* **Material provided**:

((

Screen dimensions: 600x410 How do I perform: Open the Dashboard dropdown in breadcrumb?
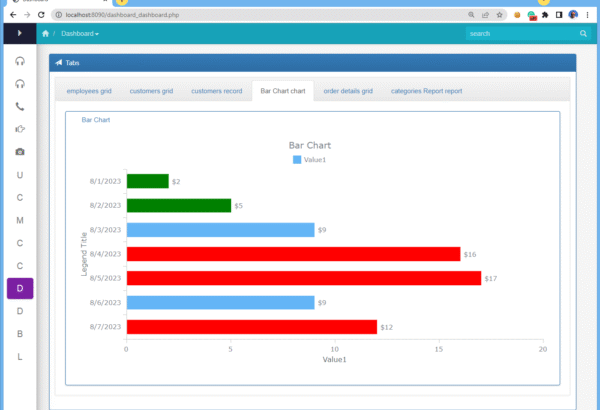pos(80,33)
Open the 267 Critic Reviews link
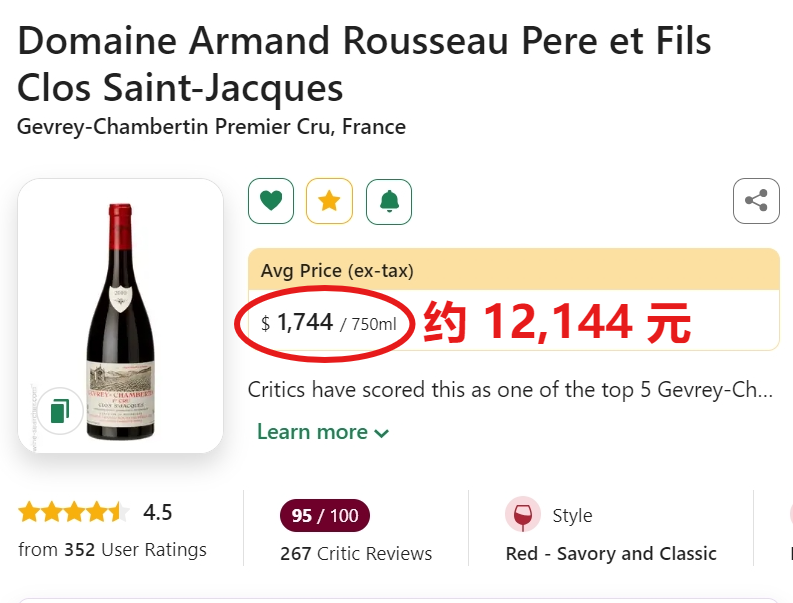 click(x=356, y=553)
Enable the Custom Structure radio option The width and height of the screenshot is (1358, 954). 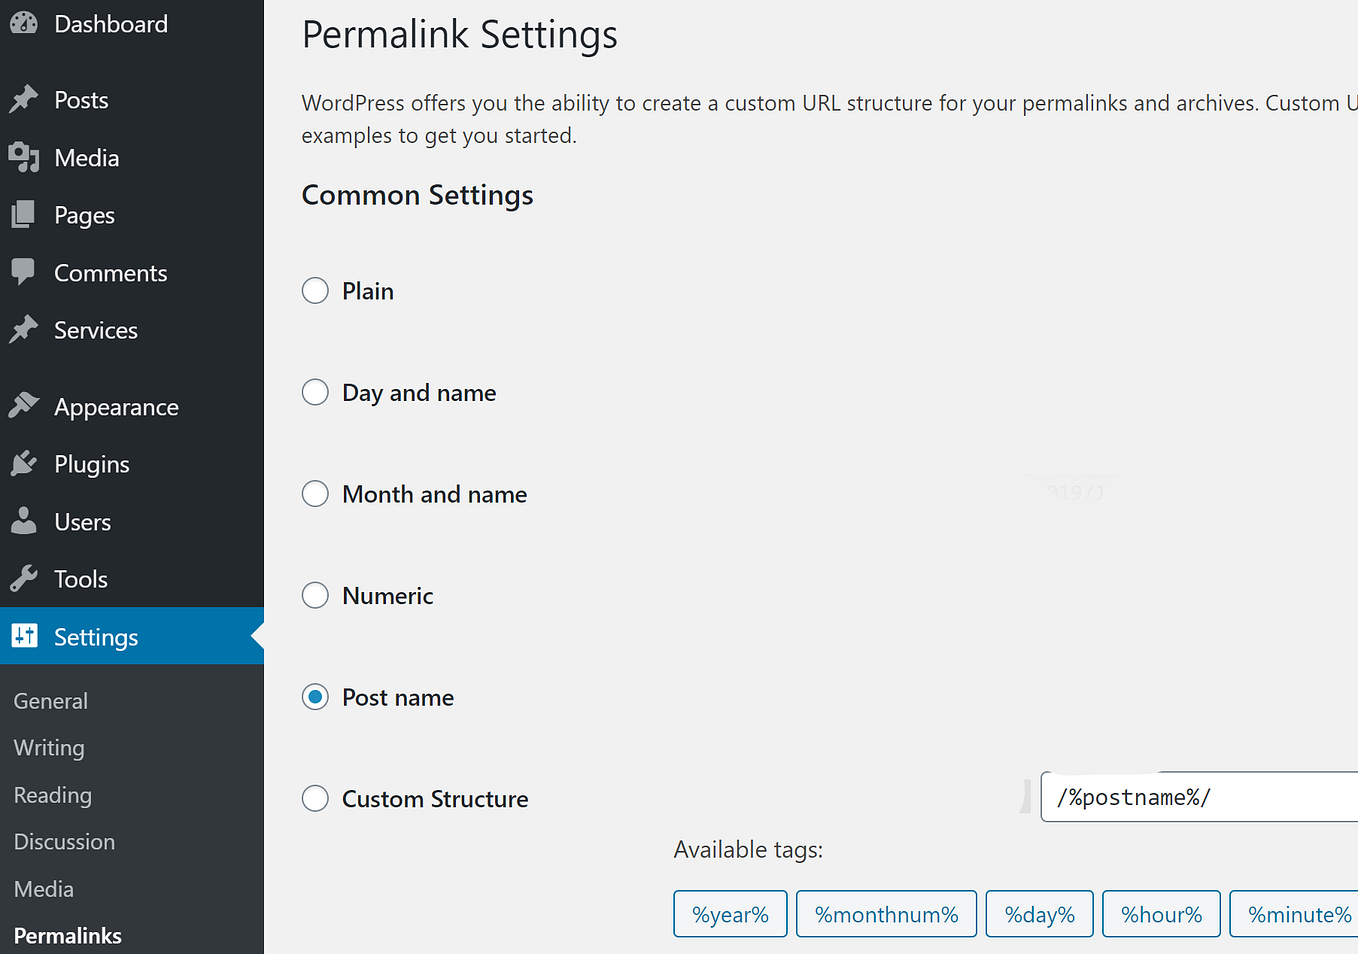(x=315, y=798)
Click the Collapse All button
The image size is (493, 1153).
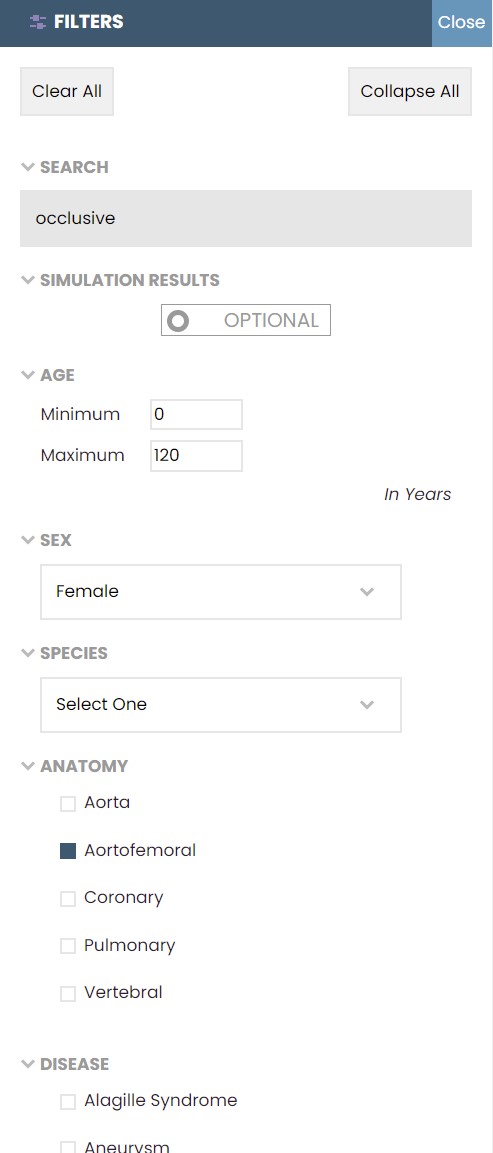click(410, 92)
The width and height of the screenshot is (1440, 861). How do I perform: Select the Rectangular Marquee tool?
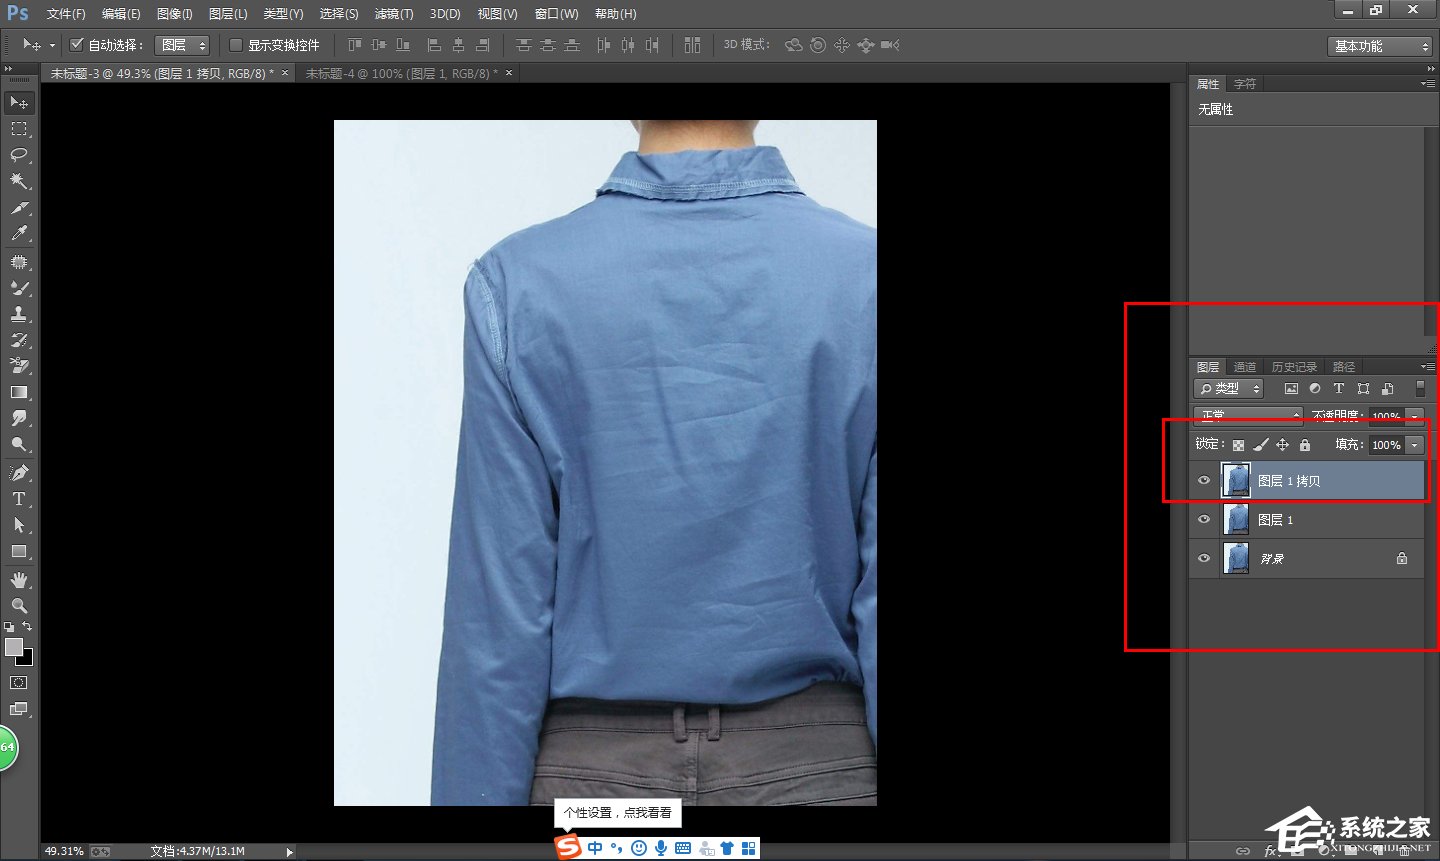click(19, 128)
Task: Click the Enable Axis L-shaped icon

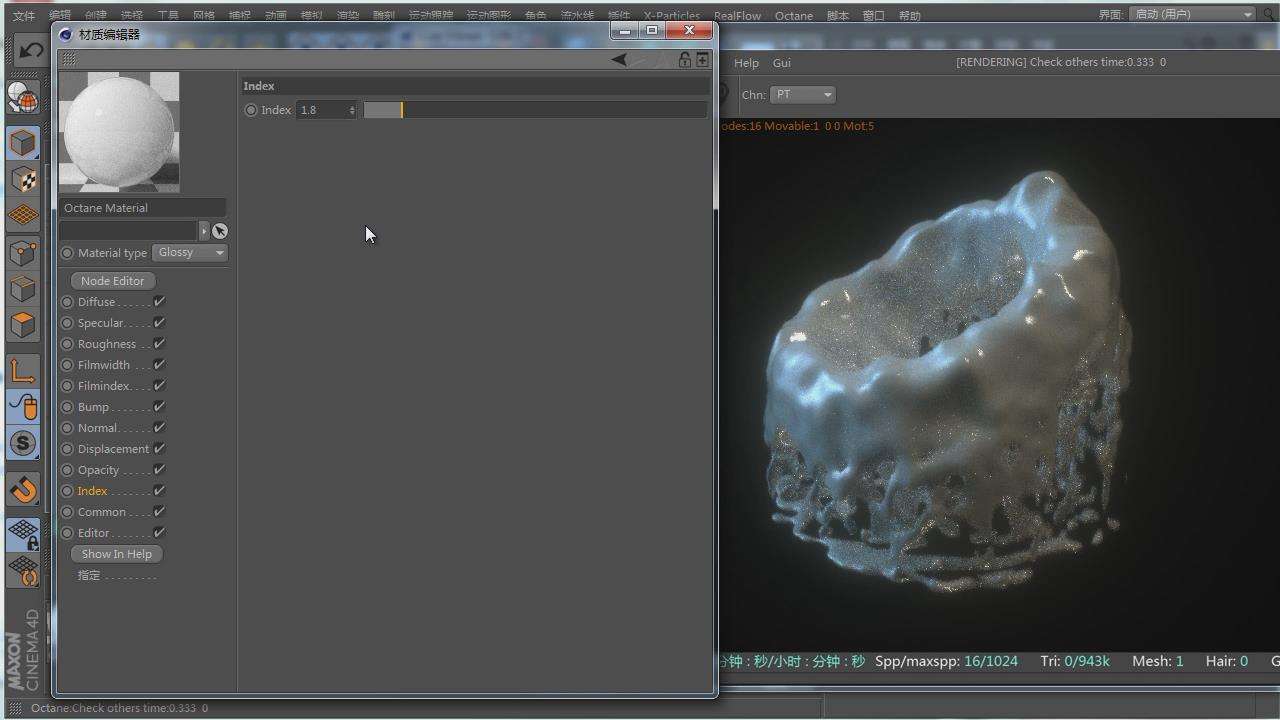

))

* **Your goal**: Beginning with the line that holds "The image size is (493, 1153).", output each line to the end of the material above, exactly, omitting the pictures.

* **Task answer**:
The image size is (493, 1153).
click(410, 92)
The width and height of the screenshot is (1440, 861). How do I perform: Select the Rectangular Marquee tool?
click(19, 128)
Task: Click the Enable Axis L-shaped icon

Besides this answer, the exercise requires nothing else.